Infelizmente, alguns vilões não têm emenda.
- Bibidi... - Gwen sorriu, apontando a Varinha Mágica na direção de Gothel - Bobidi... Boo, sua cabra.
- NÃO!
O grito de Gothel ecoou pela Ilha antes que o raio branco que vinha da Varinha a atingisse e a levasse de volta de onde ela viera.... O Submundo. Num minuto, a mulher estava lá... no segundo seguinte, não estava.
E tudo ficou quieto por brevíssimos segundos.
As duas jovens arfavam, exaustas. Gwen dobrou-se sobre si mesma, apoiando-se nos joelhos para não cair, enquanto Rhiara pousara a testa no chão e respirava o menos possível, o corpo dorido de toda a pancada que levara. O pigarrear de Gwendolyn fê-la erguer a cabeça, vendo o ar comprometido da vila ao dizer:
- Mesmo assim... a tua mãe precisa do antídoto. Dei-lhe uma poção para dormir mas se não lhe der o antídoto...

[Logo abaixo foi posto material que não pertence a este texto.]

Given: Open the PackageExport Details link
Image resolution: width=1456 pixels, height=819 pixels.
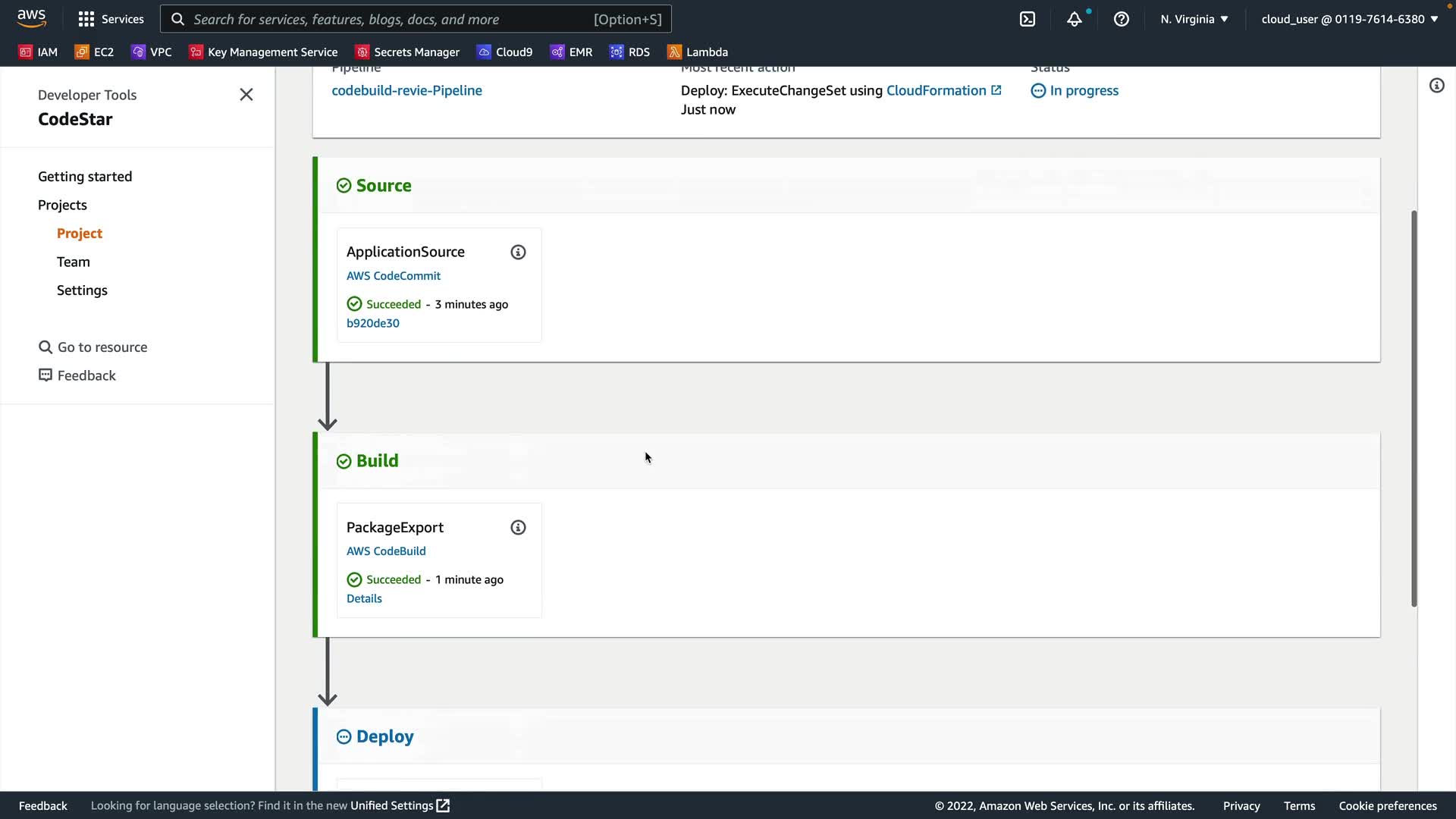Looking at the screenshot, I should tap(364, 598).
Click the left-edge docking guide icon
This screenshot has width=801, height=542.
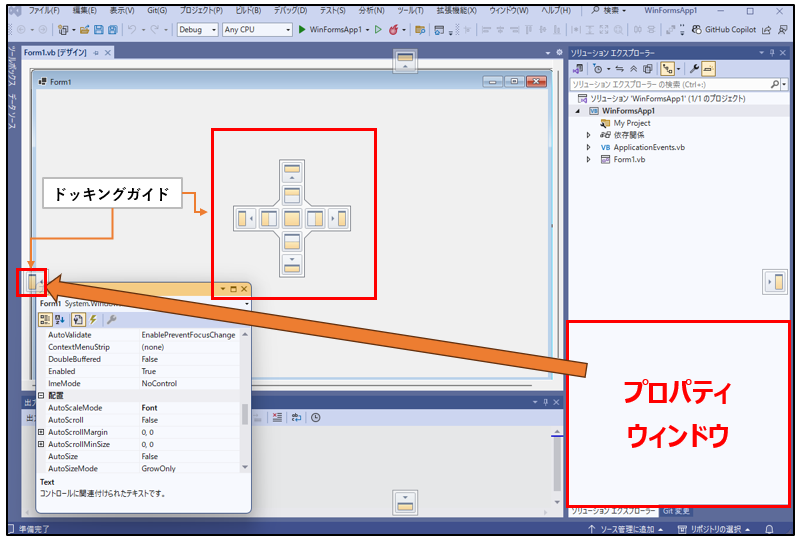[x=32, y=283]
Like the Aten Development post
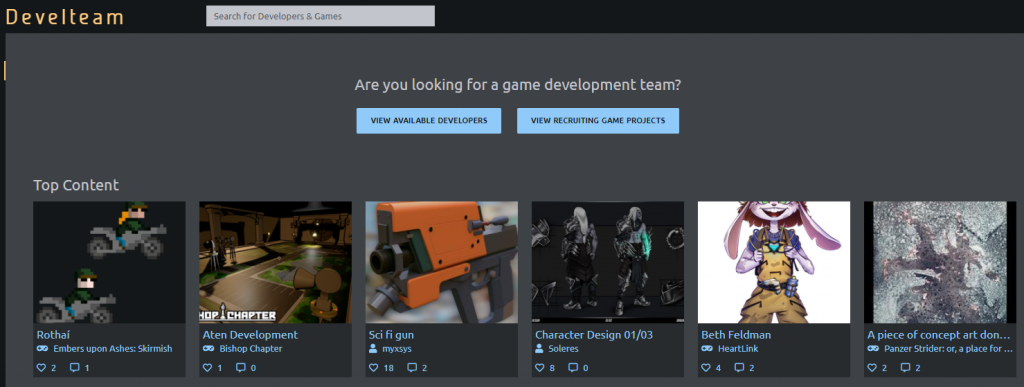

- Deixa-me adivinhar: fica a dormir para sempre? - Rhiara revirou os olhos, fitando Gwen com um ar de poucos amigos - Subtil, bruxa. Tira-me daqui e vamos salvar a minha mãe... das tuas invenções idiotas, está bem?
Gwen estalou a língua.
- Não te estiques criatura ou deixo-te aí atada e no chão.